Dña. Isabel María Pío de Saboya y Spinola (1719-1799) fue Condesa viuda de Fuensalida, Grande de España y miembro de una de las más influyentes familias italianas al servicio de la corona española. Dña. Isabel se casó en segundas nupcias con D. Antonio Valcárcel y Pérez Pastor (1718-1790), Caballero de la Orden de Santiago y miembro de una familia noble de alcaides y regidores perpetuos del castillo fortaleza de Hellín (Albacete), por aquel entonces perteneciente al Reino de Murcia. En 1776 la inesperada muerte del Príncipe Pío, D. Gisberto Pío de Saboya, hermano de Dña. Isabel, la convirtió repentinamente en Princesa Pío de Saboya y Marquesa de Castel Rodrigo. El matrimonio entre Dña. Isabel y D. Antonio daría hasta 10 hijos de los cuales sólo cuatro, llegaron a edad adulta; Antonio, Antonia, Francisco de Paula y Mª Luisa.

D. Antonio Pío Valcárcel de Saboya, Conde de Lumiares, además de sus labores como historiador y arqueólogo, continuó el negocio de su padre vinculado a la actividad productiva y comercial del vino hasta su muerte, en 1808. Las bodegas de Fabraquer fueron muy importantes en cuanto a la producción de vino fondillón, ya que en 1791, contenían 54 toneles en 3075 cántaros de vino. El Conde Lumiares y su señora Dña. Tomasa Pascual de Pobil y Sannazar, hija de D. Juan Pascual de Pobil y Rovira se trasladarían a La Princesa, pasándose a llamar la finca El Jardín del Príncipe Pío. Tras la muerte del Conde y de sus hijos varones, muerto el último en 1812, su hija Dña. María Concepción Valcárcel y Pascual de Pobil, Baronesa viuda de Benifayó reclamaría la hacienda y todas las posesiones. Este hecho provocó un cisma en la familia ya que otra mujer lucharía también por la herencia. Se trataba de su prima Dña. Mª Antonia Roca de Togores y Valcárcel (1790-1870) hija de Dña. María Valcárcel Pío de Saboya y D. Juan Roca de Togores y Escorcia, Conde de Pinohermoso, quien resultó finalmente benefactora de toda la herencia ya que era esposa y sobrina de D. Francisco de Paula Valcárcel y Pío de Saboya, heredero directo de las posesiones de la Princesa Pío.

Finca La Princesa
Detalle de la escalera de la Finca La Princesa (Sant Joan d’Alacant)

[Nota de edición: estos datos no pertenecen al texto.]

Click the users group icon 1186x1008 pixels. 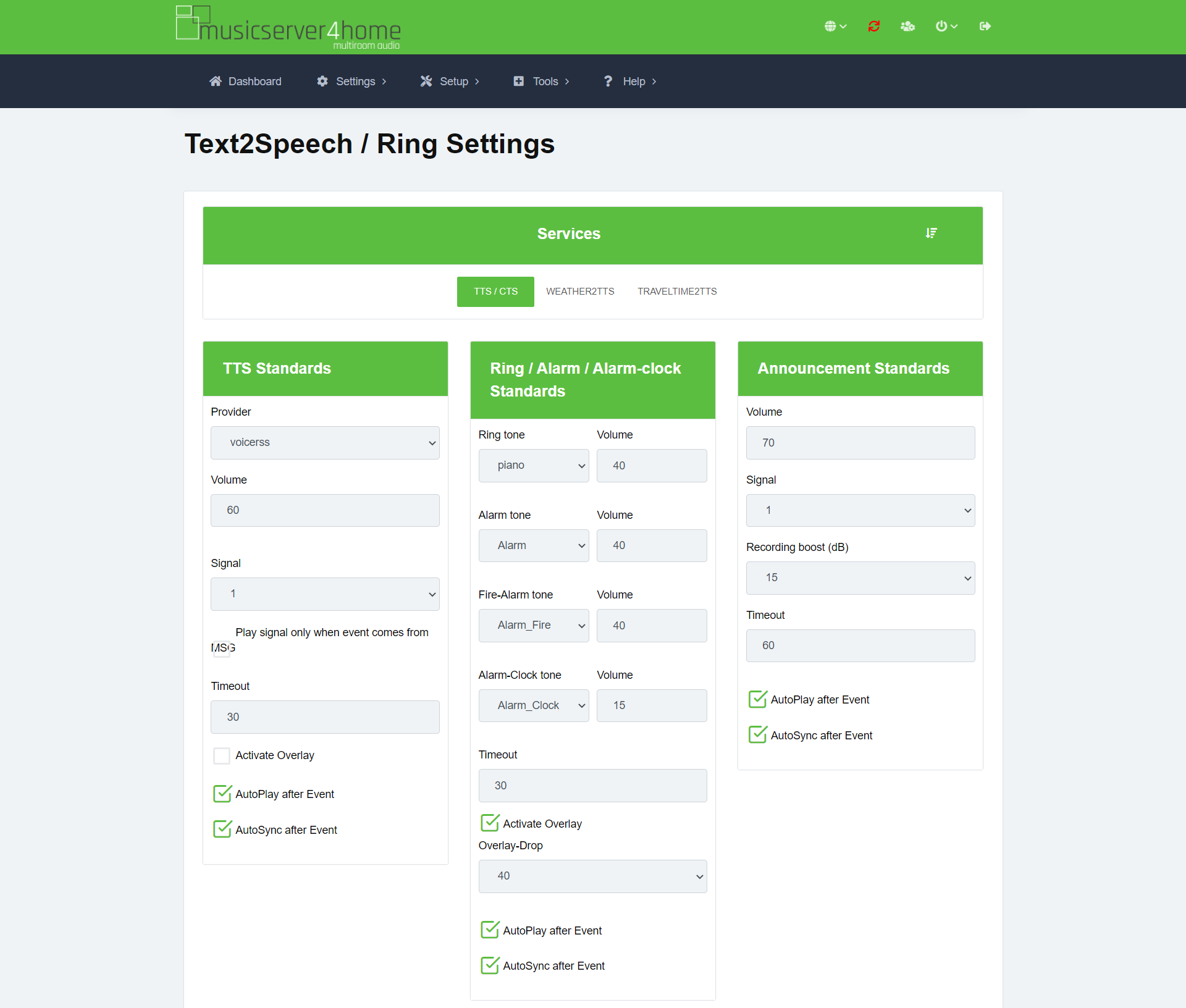pos(907,26)
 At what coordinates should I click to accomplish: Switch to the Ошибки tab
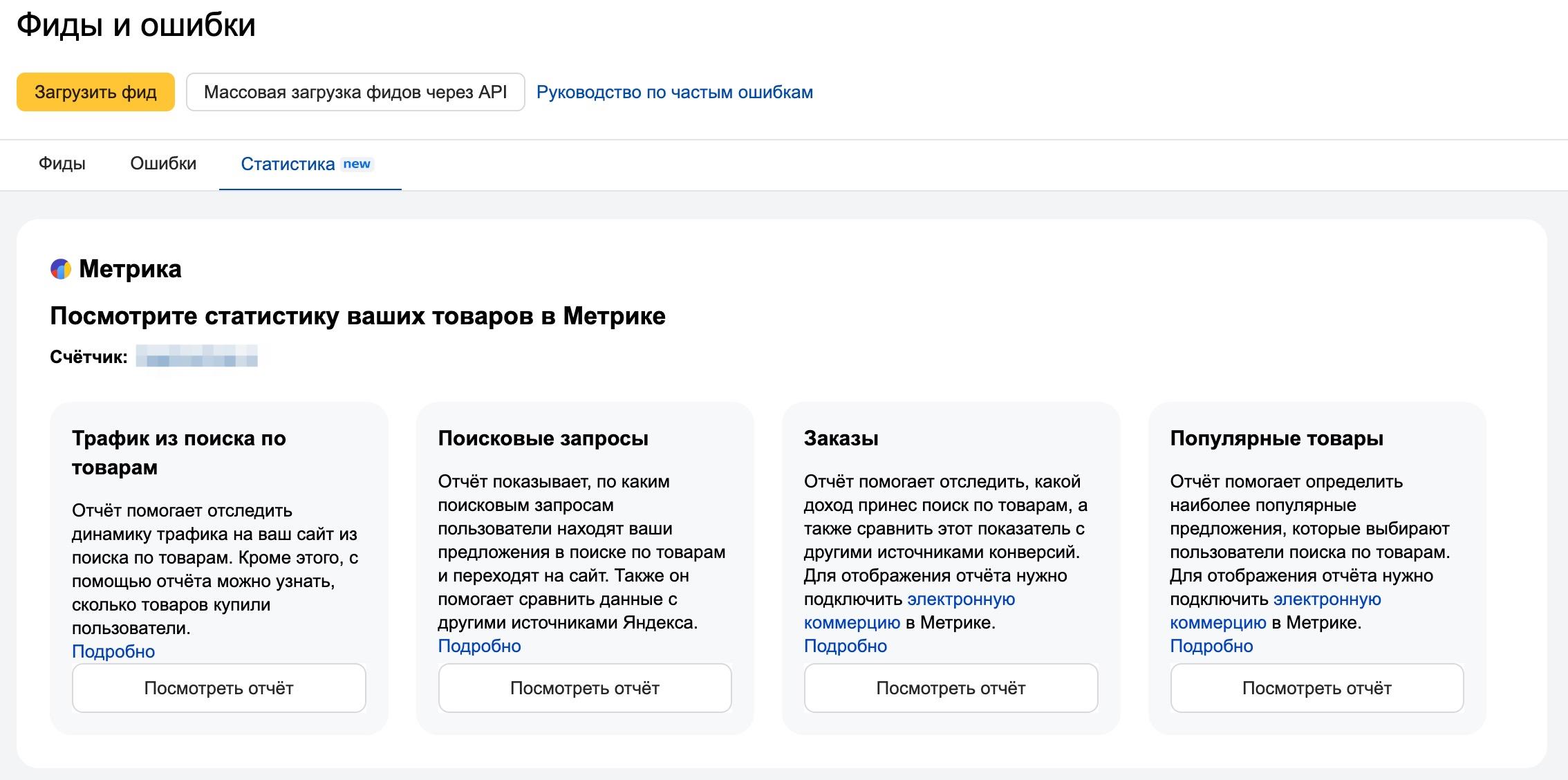point(163,164)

Pero la fortuna de Dña. Mª Antonia finalmente acabó truncándose, en 1870 perdió la vida en la ciudad de Madrid, al ser apuñalada en sus aposentos. Toda la herencia pasaría a sus sobrinas, Dña. Rosa y Mª Luisa Pascual de Bonanza y Roca de Togores que eran las hijas de su hermana Dña. María Roca de Togores y Valcárcel casada con D. Miguel Pasqual de Bonanza y Vergara. Tras el fallecimiento de Dña. Rosa, en 1884, testa su hermana Dña. Mª Luisa que finalmente tras su muerte en 1904, pasará todo el legado testamentario a sus doce sobrinos, incluyendo la finca La Princesa.

A partir de 1905 la hacienda fue comprada por Dña. Emilia Moltó, viuda de Visaus. Durante los años de posguerra, la vivienda sirvió de alojamiento provisional a los soldados italianos del régimen fascista hasta 1944. En la vivienda aún existen los grafitis de ese periodo.

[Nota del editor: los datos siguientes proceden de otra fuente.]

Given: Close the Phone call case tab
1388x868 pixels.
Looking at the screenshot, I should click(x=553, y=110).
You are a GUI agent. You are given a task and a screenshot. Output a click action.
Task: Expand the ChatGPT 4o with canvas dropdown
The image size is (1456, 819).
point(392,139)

Un año después La Princesa fue comprada por D. José Ramón Mira, propietario a su vez de la finca Abril, quien segregó la propiedad en dos terrenos. A causa de impagos en la hipoteca, la finca salió hasta dos veces a la venta en pública subasta. La primera en 1951, por valor de un millón quinientas mil pesetas, y la segunda subasta fue un año después, por valor de un millón ciento veinticinco mil pesetas. En este momento la finca tenía 162 tahúllas de cultivo de algarrobos y almendros y una balsa con derecho a riego del agua proveniente del pantano de Tibi.

La Princesa
D. Paco, casero de la Finca La Princesa

La finca fue comprada por D. José Luis Comenge Alonso y su mujer Dña. Eloísa. En 1953 el matrimonio remodela la vivienda, “instalando un transformador de Alta Tensión que permitía el bombeo de riego y suministro de luz”. Posteriormente la propiedad fue vendida al urbanizador D. Pascual Moreno Giménez, quien ha fallecido recientemente.

Hoy en día La Princesa se encuentra desocupada. En lo que fueron las antiguas cuadras, encontramos las viviendas de los caseros. Gracias al trabajo de esta familia compuesta por D. Paco Pastor Blasco y Dña. Carmen Soler Arbona, junto con sus hijos, la vivienda se conserva y está protegida frente al vandalismo que cabría esperar en estos tiempos en los que La Princesa se encuentra abandona y olvidada.